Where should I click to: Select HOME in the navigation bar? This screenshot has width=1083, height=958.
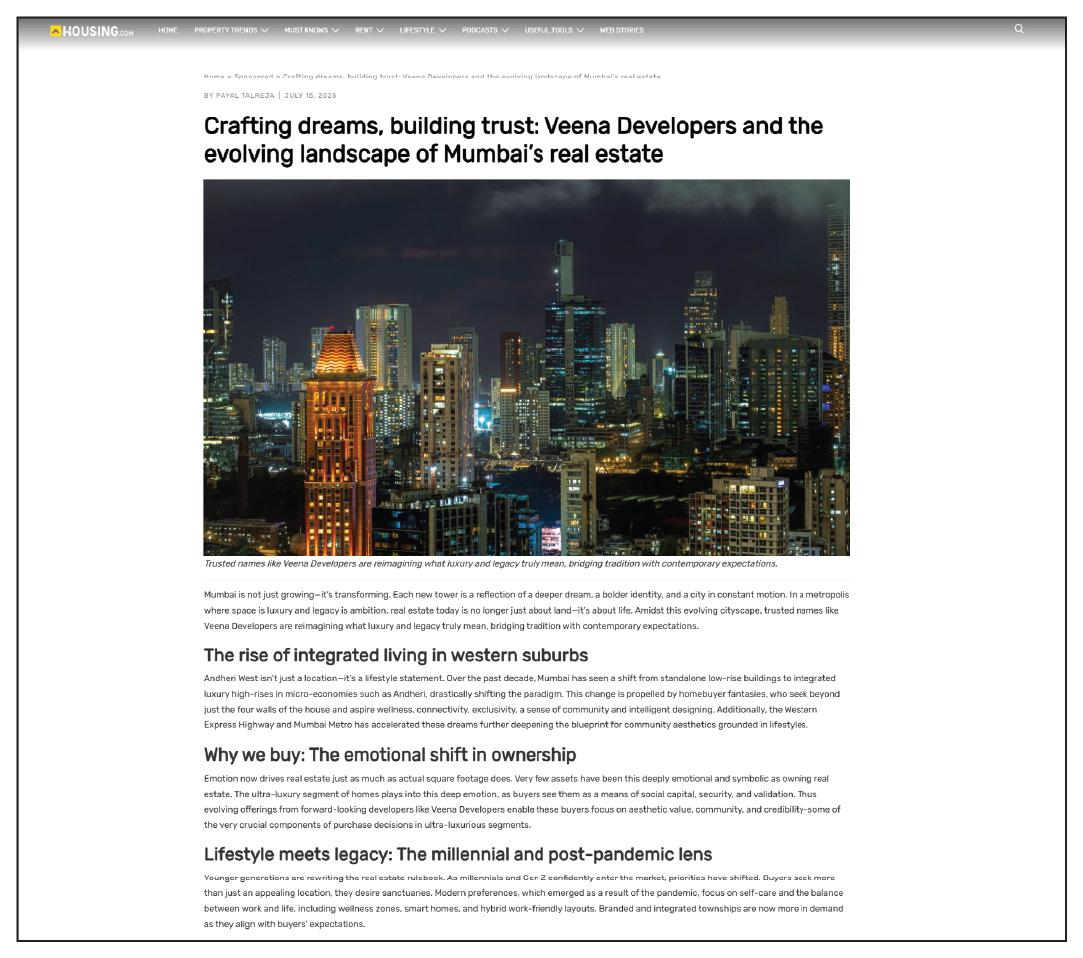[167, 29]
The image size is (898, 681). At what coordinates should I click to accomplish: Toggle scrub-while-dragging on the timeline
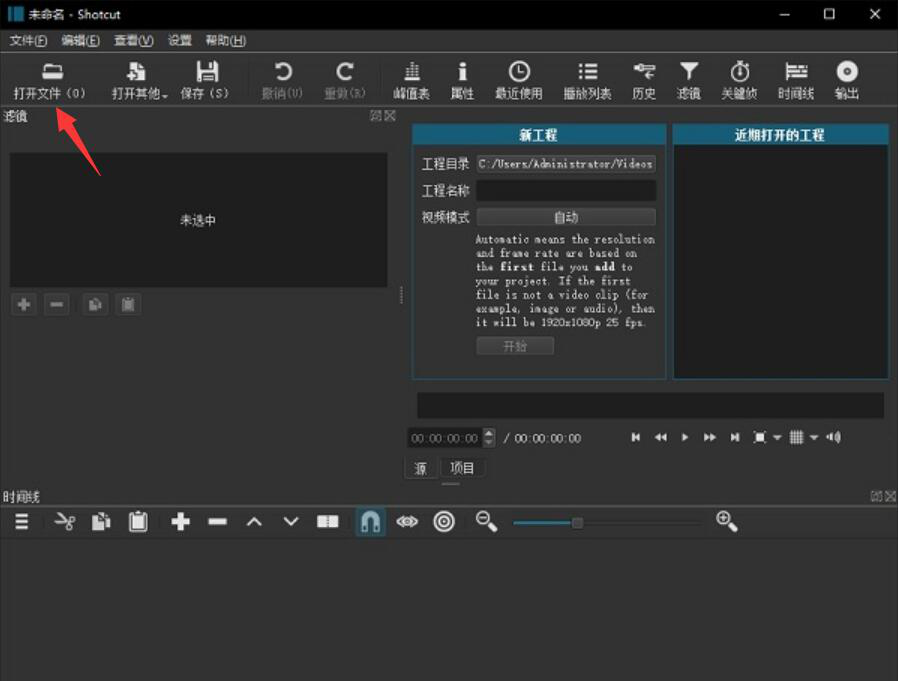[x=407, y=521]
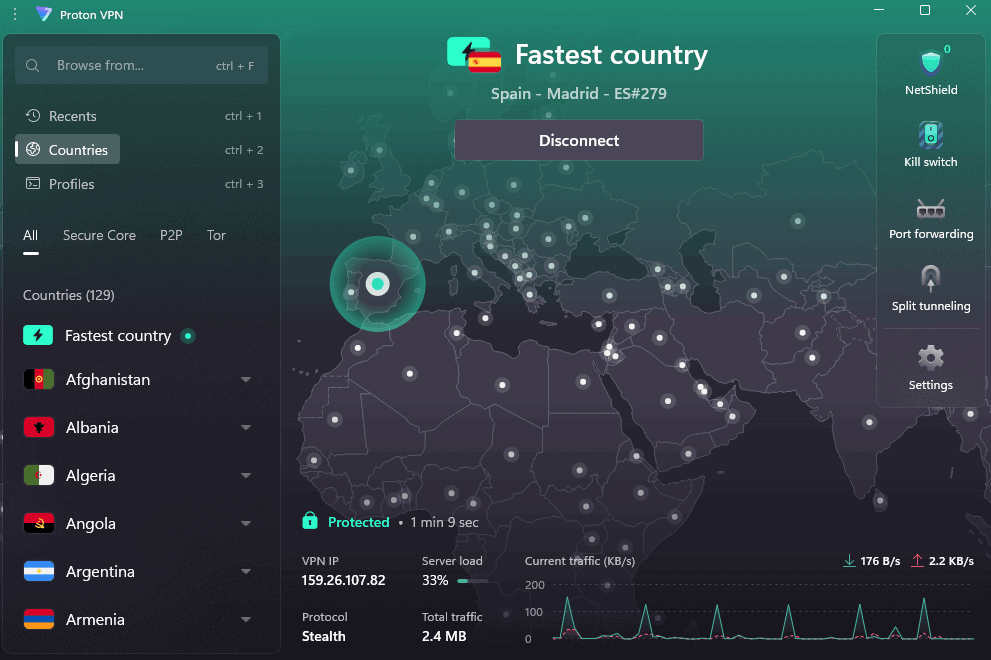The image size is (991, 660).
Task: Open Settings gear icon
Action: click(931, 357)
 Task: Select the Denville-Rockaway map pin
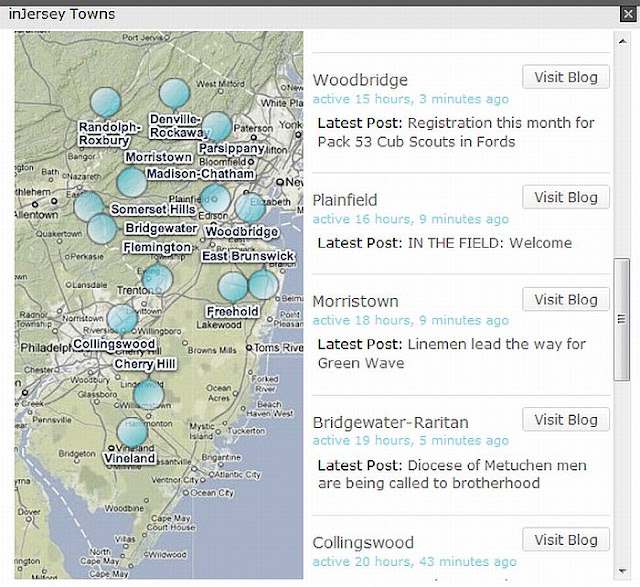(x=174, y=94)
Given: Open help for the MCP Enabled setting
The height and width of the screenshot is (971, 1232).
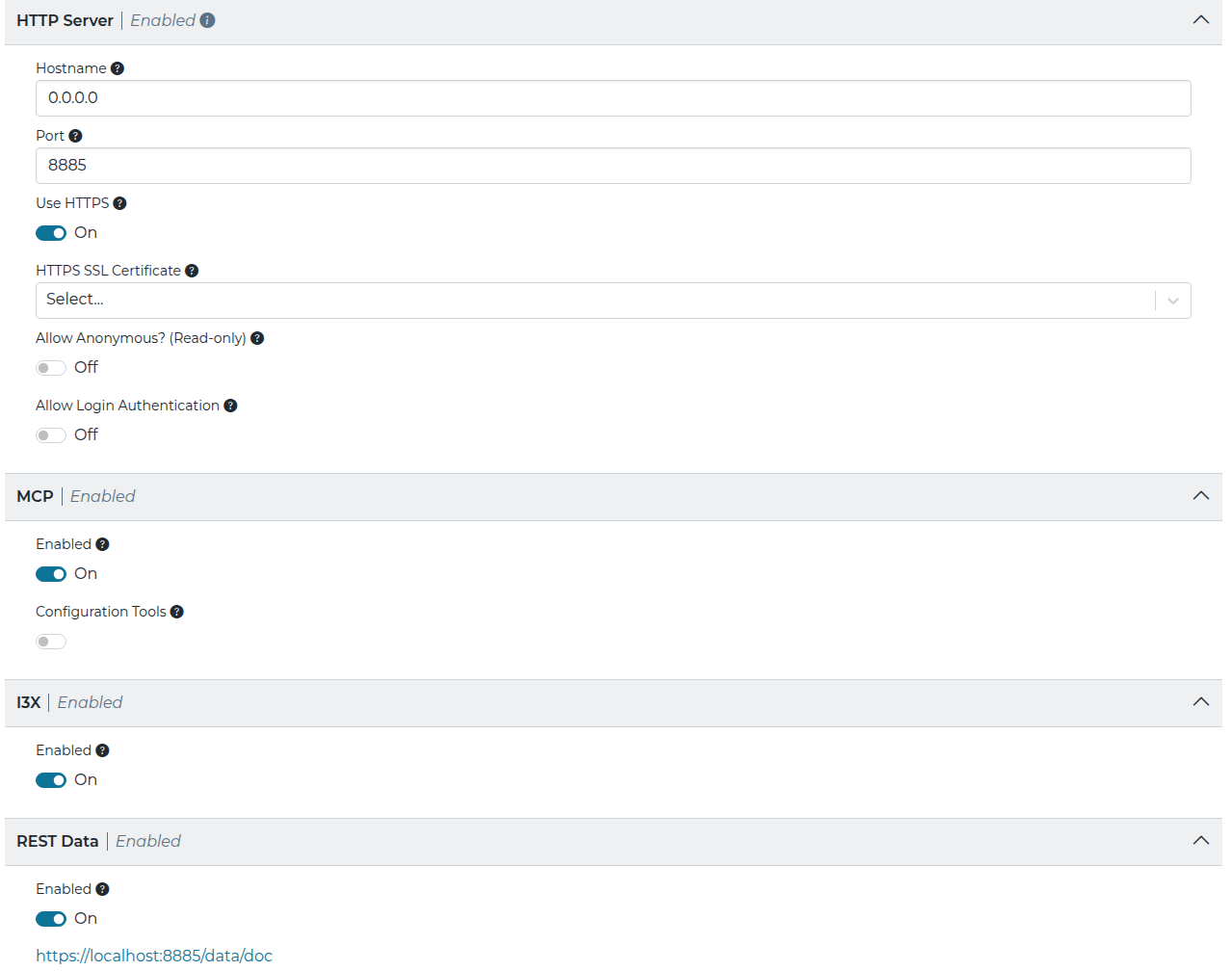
####
■ **WHAT YOU HAVE TO DO**
Exactly as written, return each line above and leave the pictures behind.

■ **YOUR RESPONSE**
Where should I click to: Select HOME in the navigation bar? This screenshot has width=1083, height=958.
[167, 29]
The image size is (898, 681). At what coordinates should I click to accomplish: Toggle scrub-while-dragging on the timeline
[x=407, y=521]
The image size is (991, 660).
Task: Open Settings gear icon
Action: click(931, 357)
 Task: Select the Denville-Rockaway map pin
(x=174, y=94)
Given: Open help for the MCP Enabled setting
The height and width of the screenshot is (971, 1232).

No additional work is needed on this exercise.